MLEvolve
#1 on MLE-bench in 12 Hours, Now Open Source
MLEvolve is an automated machine learning engineering system for Kaggle-style competitions. It combines progressive MCGS search, multi-agent collaboration, and experience-driven memory to form a full loop from planning to coding, validation, and iterative optimization.
🚀 Open Source: InternScience / MLEvolveMain Idea
In long-horizon automation tasks, a system should not stop at writing one solution. It needs to continuously search, validate, and refine. MLEvolve turns Plan → Build → Evaluate → Evolve into a repeatable optimization loop so agents can approach better solutions under limited budgets.
Core Innovations
- 🌲 Progressive MCGS Search: Instead of following a single trial-and-error path, MLEvolve explores multiple candidate branches in parallel on a graph. When progress stalls, it performs cross-branch fusion by recombining useful strategies from top nodes. With budget-aware explore/exploit switching, search moves smoothly from broad exploration to focused refinement, improving convergence speed and robustness.
- 🧠 Experience-Driven Global Memory: Every attempt is stored as a retrievable quadruple of plan, code, metrics, and success/failure tags. Future nodes can reuse proven patterns and avoid known failure routes, reducing repeated mistakes. As memory grows during runtime, the system becomes increasingly task-aware and self-improving.
- 🛠️ Multi-Mode Adaptive Planning: MLEvolve follows a plan-code decoupled workflow and dynamically selects Base / Stepwise / Diff modes by task state. Base quickly builds full solutions, Stepwise decomposes long reasoning chains, and Diff performs targeted incremental patches. These modes can be chained for efficient iterations from strategy to precise fixes.
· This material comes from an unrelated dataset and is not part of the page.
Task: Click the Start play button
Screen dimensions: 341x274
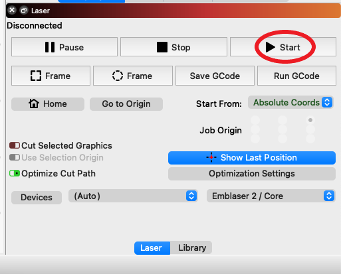Action: pos(283,47)
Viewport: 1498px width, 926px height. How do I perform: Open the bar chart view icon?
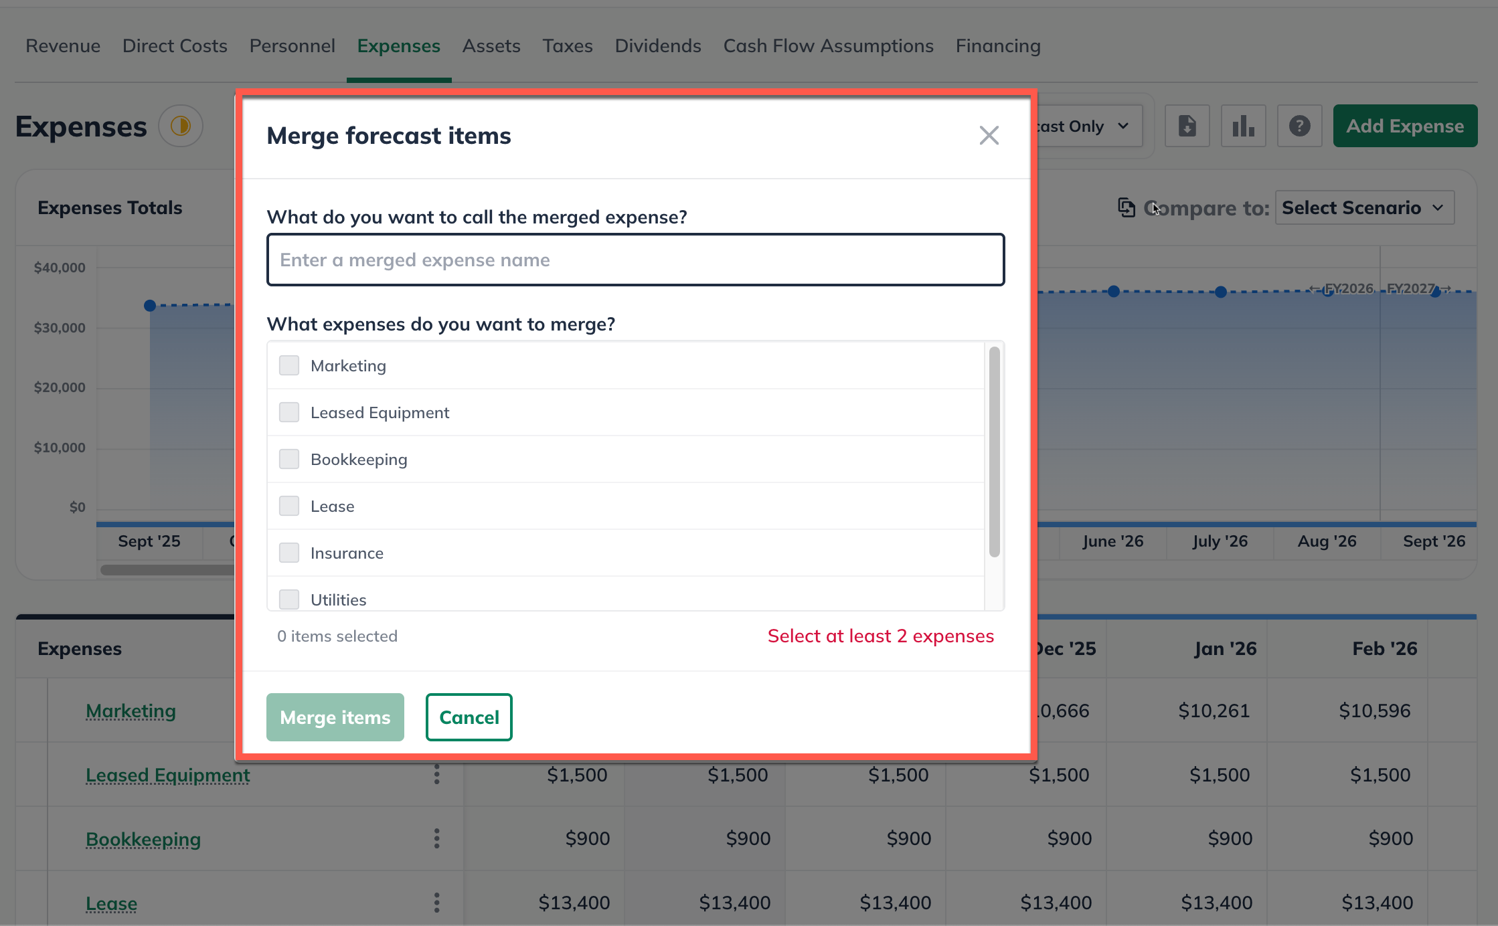(x=1243, y=126)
- 🔁 Closed-Loop Validation and Optimization: MLEvolve connects proposal generation, code execution, metric feedback, and strategy updates into an automated loop. Each round of feedback directly adjusts search and planning priorities for the next round, turning the system from simple code generation into result-driven decision making.
Results and Impact
MLEvolve ranks first on MLE-bench with an Any Medal rate of 61.33% using only a 12-hour runtime budget. It also serves as a key optimization engine in InternAgent 1.5 for longer-horizon scientific discovery workflows.